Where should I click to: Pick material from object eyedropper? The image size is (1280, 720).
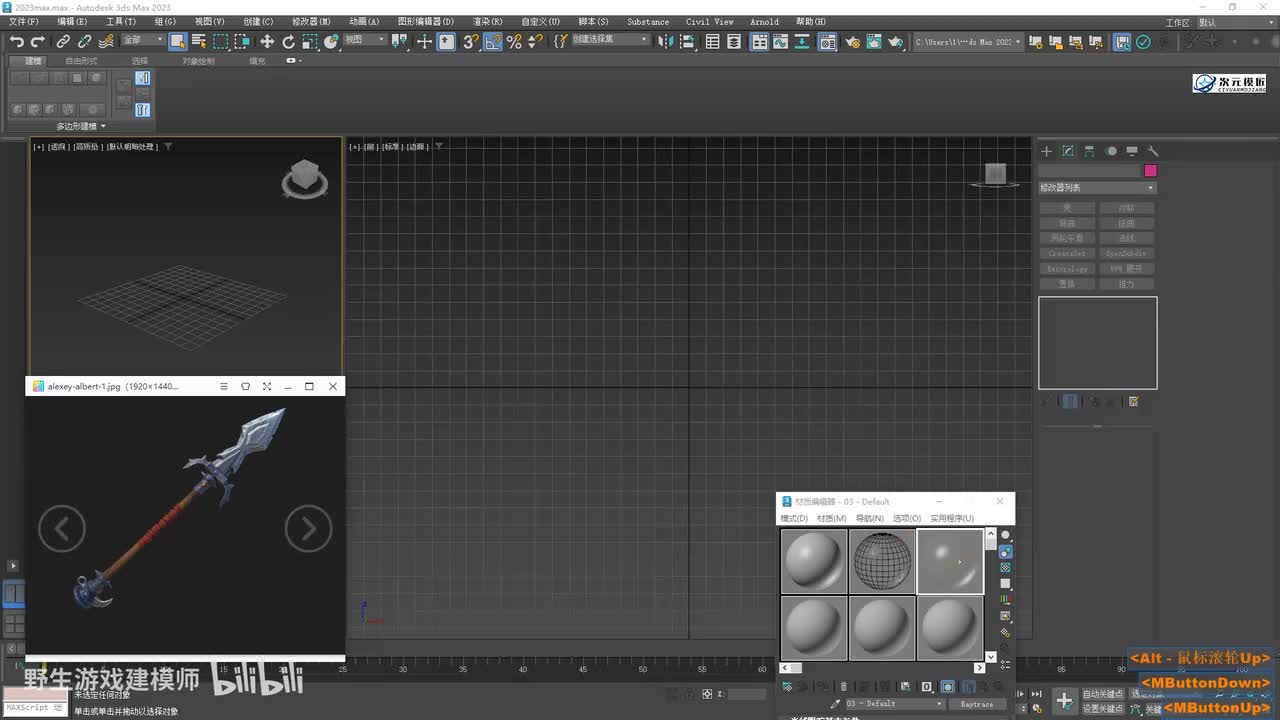click(x=835, y=704)
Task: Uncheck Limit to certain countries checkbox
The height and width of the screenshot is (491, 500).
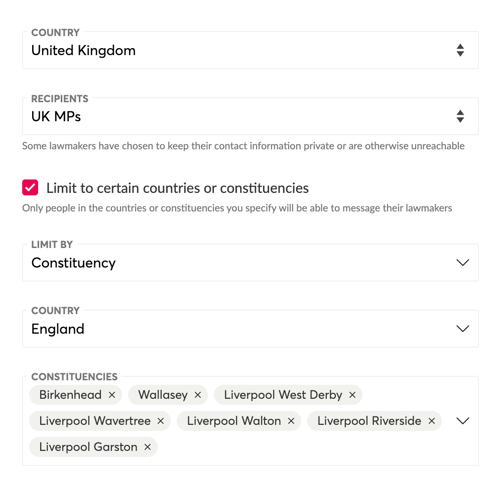Action: [30, 187]
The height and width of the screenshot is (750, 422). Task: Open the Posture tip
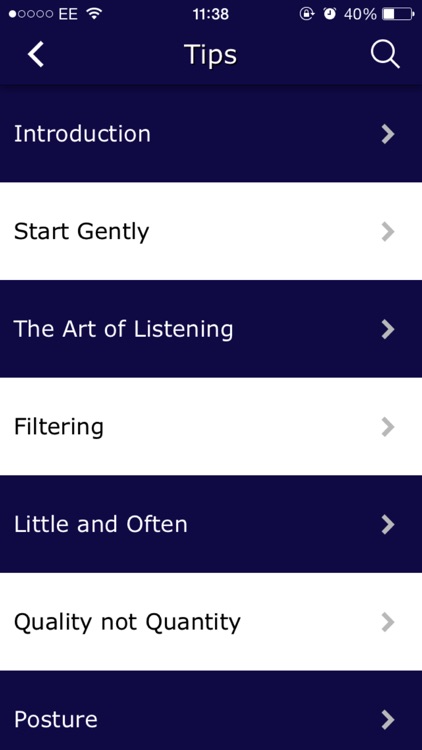pyautogui.click(x=211, y=710)
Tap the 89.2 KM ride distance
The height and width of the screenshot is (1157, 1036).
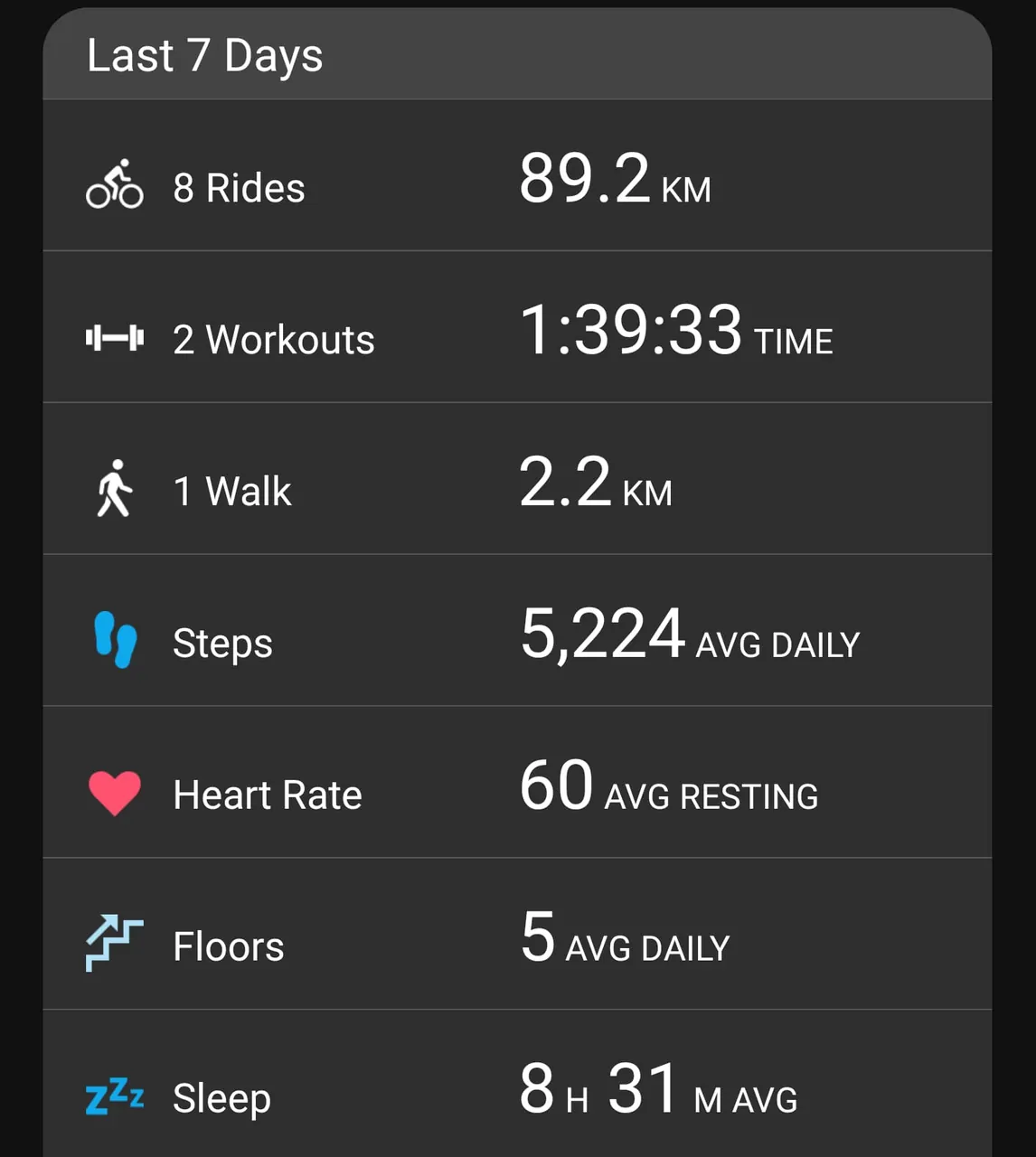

**EXERCISE PROMPT**
Leave the pictures behind and repeat each entry exactly.

**ANSWER FOR THIS EXERCISE**
Where should I click to: Pick material from object eyedropper? The image size is (1280, 720).
click(x=835, y=704)
Task: Uncheck Limit to certain countries checkbox
The height and width of the screenshot is (491, 500).
Action: [30, 187]
The height and width of the screenshot is (750, 422). Task: Open the Posture tip
pyautogui.click(x=211, y=710)
Tap the 89.2 KM ride distance
The height and width of the screenshot is (1157, 1036).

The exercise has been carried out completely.